La construction d'hôpitaux à Bagdad, Le Caire, Damas, Samarkand… (dont le premier a été fondé à Bagdad par le calife Hârûn al-Rashîd), contrôlés par un maître, fournit aux apprentis médecins un cadre privilégié pour observer les malades et permettre la diffusion des principes d'hygiène: asepsie et isolation des contagieux, ainsi qu'une abondante pharmacopée: plantes, drogues animales, extraits minéraux entrant dans la composition des emplâtres, onguents, cataplasmes, cachets.
C’est surtout à Salerne au XIe siècle, que la médecine arabe va être introduite en Occident. Les traductions vont être employées dans l’enseignement et dans la pratique de la médecine. Ces ouvrages ont un succès immédiat à l’école de Salerne où l’on enseigne la médecine depuis le Xe siècle mais à partir d’un savoir encore désarticulé. L’introduction du célèbre Canon, ouvrage du grand savant Avicenne (Ibn-Sina, 980-1073), écrit par son auteur en arabe puis traduit en latin au XIIe siècle par Gérard de Crémone, est un exemple frappant de l’influence et de l’incorporation de la pensée arabe en Occident. Le Canon d'Avicenne, cette monumentale encyclopédie, présente et classe près de 800 remèdes et le vocabulaire conserve les traces de cette inventivité chimique et pharmacologique, ou des termes arabes passés dans toutes les langues : alambic, alcool, benjoin, benzène, élixir, soude, talc, ambre, safran, santal, séné… Le Canon d'Avicenne fut traduit puis publié en Europe en 1473, pour la première fois.

(Enregistrements de données)
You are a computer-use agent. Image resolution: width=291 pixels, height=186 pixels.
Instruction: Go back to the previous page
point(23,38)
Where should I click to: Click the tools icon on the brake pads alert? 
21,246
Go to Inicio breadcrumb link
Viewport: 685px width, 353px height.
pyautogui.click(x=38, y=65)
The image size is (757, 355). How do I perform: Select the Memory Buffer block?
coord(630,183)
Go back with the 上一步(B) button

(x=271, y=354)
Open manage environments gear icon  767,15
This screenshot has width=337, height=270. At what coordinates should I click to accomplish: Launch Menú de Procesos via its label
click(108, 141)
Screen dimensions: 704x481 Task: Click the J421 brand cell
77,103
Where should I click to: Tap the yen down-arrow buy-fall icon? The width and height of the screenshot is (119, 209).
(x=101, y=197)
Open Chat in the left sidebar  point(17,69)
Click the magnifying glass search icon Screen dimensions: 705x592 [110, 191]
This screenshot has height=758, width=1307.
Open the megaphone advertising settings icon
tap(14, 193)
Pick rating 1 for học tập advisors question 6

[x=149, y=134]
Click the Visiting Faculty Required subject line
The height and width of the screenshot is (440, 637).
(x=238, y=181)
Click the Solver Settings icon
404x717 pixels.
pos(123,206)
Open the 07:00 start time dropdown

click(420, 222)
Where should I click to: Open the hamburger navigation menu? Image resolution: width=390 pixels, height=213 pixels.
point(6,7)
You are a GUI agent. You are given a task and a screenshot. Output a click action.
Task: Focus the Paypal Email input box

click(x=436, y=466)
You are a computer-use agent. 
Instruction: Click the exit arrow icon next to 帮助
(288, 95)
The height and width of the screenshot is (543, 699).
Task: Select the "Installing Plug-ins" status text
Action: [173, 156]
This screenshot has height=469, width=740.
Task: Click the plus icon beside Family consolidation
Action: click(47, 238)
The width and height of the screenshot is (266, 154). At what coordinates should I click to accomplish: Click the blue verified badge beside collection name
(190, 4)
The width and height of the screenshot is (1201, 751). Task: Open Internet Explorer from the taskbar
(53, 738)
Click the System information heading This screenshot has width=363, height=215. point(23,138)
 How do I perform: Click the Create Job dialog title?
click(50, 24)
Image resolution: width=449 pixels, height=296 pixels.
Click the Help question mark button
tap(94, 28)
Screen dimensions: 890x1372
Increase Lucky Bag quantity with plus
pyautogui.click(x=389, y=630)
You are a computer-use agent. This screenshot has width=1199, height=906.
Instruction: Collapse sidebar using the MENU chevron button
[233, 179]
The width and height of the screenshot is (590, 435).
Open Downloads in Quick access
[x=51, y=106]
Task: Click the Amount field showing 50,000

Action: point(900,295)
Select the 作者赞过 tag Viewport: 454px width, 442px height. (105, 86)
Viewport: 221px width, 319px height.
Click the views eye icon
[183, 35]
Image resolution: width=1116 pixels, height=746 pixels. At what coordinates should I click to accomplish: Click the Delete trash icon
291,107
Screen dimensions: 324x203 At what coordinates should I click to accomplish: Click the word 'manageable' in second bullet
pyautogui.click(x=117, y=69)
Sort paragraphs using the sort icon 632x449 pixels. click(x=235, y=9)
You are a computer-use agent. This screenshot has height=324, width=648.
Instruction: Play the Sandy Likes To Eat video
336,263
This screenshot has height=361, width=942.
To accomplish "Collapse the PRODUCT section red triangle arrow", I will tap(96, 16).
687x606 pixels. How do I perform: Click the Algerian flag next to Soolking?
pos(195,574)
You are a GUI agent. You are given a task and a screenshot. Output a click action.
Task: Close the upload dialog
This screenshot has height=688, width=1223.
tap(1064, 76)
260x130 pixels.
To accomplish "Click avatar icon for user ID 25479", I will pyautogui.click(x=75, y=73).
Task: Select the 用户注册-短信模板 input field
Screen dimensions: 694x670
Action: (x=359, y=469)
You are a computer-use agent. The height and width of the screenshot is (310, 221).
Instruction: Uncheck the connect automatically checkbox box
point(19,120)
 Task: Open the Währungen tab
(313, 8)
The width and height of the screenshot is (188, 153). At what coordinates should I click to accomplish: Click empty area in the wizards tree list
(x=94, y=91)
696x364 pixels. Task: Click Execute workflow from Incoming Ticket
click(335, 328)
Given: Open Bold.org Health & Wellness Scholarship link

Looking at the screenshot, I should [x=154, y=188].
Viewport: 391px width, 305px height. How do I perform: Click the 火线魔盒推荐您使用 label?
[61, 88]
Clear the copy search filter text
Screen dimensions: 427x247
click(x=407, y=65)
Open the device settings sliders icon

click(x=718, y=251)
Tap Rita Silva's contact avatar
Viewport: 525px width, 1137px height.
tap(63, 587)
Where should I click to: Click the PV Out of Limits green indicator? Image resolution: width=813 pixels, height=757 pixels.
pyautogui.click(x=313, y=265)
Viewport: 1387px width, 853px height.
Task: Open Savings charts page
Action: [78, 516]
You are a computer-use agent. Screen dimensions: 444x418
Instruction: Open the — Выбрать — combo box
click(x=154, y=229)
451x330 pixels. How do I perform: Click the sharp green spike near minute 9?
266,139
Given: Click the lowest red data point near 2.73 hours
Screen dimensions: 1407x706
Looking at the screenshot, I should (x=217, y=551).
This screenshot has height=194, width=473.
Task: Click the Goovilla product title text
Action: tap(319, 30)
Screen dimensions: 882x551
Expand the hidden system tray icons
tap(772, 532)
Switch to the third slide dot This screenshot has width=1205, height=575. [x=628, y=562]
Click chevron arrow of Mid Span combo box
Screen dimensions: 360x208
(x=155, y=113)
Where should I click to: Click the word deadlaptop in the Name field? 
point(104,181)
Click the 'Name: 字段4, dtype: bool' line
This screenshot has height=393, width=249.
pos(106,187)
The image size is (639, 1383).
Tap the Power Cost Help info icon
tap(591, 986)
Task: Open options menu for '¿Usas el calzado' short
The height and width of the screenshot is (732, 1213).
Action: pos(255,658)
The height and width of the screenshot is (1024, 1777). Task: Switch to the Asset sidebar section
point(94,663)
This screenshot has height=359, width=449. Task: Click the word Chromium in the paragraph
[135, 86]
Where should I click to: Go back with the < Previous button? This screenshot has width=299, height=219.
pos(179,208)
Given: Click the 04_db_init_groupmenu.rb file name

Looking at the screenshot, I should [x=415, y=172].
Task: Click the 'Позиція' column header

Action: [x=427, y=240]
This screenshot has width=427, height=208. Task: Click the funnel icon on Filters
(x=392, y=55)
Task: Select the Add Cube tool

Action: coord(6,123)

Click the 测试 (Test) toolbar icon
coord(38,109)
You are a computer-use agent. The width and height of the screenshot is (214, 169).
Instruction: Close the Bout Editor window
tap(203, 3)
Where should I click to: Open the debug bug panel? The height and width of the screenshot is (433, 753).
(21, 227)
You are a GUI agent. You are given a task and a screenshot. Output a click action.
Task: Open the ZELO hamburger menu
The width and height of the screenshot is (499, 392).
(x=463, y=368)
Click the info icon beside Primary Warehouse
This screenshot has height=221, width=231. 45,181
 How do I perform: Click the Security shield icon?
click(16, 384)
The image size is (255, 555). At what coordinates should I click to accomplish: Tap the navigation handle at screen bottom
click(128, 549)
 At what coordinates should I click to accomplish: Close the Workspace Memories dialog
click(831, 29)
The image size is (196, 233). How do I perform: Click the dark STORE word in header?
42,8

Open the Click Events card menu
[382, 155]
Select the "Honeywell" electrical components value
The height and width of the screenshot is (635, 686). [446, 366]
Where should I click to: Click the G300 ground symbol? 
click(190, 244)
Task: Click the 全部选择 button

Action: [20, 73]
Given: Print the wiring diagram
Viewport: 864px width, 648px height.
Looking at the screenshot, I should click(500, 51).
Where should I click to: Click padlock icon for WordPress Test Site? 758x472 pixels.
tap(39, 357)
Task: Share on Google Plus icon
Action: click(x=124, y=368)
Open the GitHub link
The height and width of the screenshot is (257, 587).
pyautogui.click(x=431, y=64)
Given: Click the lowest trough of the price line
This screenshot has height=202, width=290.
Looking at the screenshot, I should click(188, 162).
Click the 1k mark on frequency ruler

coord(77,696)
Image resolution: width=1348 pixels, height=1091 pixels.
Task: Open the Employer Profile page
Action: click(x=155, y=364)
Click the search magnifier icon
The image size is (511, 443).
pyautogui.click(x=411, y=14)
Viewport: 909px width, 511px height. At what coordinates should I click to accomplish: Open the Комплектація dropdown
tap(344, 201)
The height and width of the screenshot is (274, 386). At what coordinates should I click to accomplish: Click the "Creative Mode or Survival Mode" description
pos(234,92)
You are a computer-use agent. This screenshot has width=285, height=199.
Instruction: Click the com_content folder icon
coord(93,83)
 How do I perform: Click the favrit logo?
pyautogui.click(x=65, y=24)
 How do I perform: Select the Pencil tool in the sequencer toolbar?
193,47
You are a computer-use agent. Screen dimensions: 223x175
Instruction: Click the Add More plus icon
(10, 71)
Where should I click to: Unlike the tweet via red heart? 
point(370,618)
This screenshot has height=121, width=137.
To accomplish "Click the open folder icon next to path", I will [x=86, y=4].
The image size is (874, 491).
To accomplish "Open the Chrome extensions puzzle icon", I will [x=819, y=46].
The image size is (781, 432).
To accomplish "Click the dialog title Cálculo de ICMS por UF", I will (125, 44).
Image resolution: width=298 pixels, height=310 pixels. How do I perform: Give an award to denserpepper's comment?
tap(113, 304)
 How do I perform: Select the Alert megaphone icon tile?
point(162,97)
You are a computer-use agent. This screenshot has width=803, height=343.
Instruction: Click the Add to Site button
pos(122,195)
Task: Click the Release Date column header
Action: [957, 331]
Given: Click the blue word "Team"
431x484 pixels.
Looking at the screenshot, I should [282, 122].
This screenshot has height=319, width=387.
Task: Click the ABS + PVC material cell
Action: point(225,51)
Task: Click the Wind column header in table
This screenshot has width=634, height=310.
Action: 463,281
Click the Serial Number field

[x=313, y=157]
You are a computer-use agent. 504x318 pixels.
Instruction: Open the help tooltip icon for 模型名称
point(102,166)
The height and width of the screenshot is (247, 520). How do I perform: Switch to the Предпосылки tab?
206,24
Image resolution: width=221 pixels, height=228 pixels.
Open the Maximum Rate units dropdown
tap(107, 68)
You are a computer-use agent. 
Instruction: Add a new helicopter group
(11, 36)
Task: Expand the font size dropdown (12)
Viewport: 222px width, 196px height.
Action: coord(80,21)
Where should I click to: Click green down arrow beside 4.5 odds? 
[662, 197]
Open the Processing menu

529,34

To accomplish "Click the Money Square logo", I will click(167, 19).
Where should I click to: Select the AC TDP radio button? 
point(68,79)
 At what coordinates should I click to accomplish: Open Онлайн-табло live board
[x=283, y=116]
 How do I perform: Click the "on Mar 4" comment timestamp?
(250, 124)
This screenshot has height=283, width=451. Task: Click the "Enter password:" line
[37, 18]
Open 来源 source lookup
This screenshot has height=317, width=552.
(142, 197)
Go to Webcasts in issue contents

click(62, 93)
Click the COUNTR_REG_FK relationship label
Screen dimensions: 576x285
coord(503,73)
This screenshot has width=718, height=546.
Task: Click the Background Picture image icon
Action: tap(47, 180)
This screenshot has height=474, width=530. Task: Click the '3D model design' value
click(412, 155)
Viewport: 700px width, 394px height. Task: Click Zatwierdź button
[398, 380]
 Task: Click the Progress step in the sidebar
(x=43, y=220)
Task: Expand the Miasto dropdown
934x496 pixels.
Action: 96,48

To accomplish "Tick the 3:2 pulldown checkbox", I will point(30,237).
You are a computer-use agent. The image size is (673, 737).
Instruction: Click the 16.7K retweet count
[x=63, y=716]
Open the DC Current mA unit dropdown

* Consigne
Prolongez le texte sur la médecine arabe et sa transmission en Occident en reprenant après sa dernière phrase.

* Réponse attendue
Désormais, la médecine s’inscrivait dans la classification aristotélicienne des sciences, elle devenait une branche de la physique, se subdivisant en théorie et pratique, toutes deux fondées sur la réflexion et le raisonnement. Les Occidentaux vont donc bénéficier des théories stables mises en place par les Arabes et en conformité avec les écrits du médecin de Pergame, le célèbre Galien.
La santé était définie comme un équilibre entre les qualités qui caractérisent le «tempérament d’un individu» et chacune des parties de son corps. Un déséquilibre de ces tempéraments, la surabondance ou la corruption de l’une des quatre humeurs que sont le sang, la bile, le phlegme et la mélancolie, entraînent la maladie. Les traitements consistent à rétablir la pondération initiale par la prescription de remèdes et d'une alimentation choisis. Cette théorie dite des «quatre humeurs» s’installe durablement en Occident, éloignant de manière décisive toute interprétation exclusivement religieuse de la maladie. Les docteurs arabes développent ces savoirs en s'appuyant sur une conception logique des affections et une approche méthodique. Ainsi, ils inventorient et décrivent les symptômes, ils améliorent l'art du diagnostic et la pratique clinique.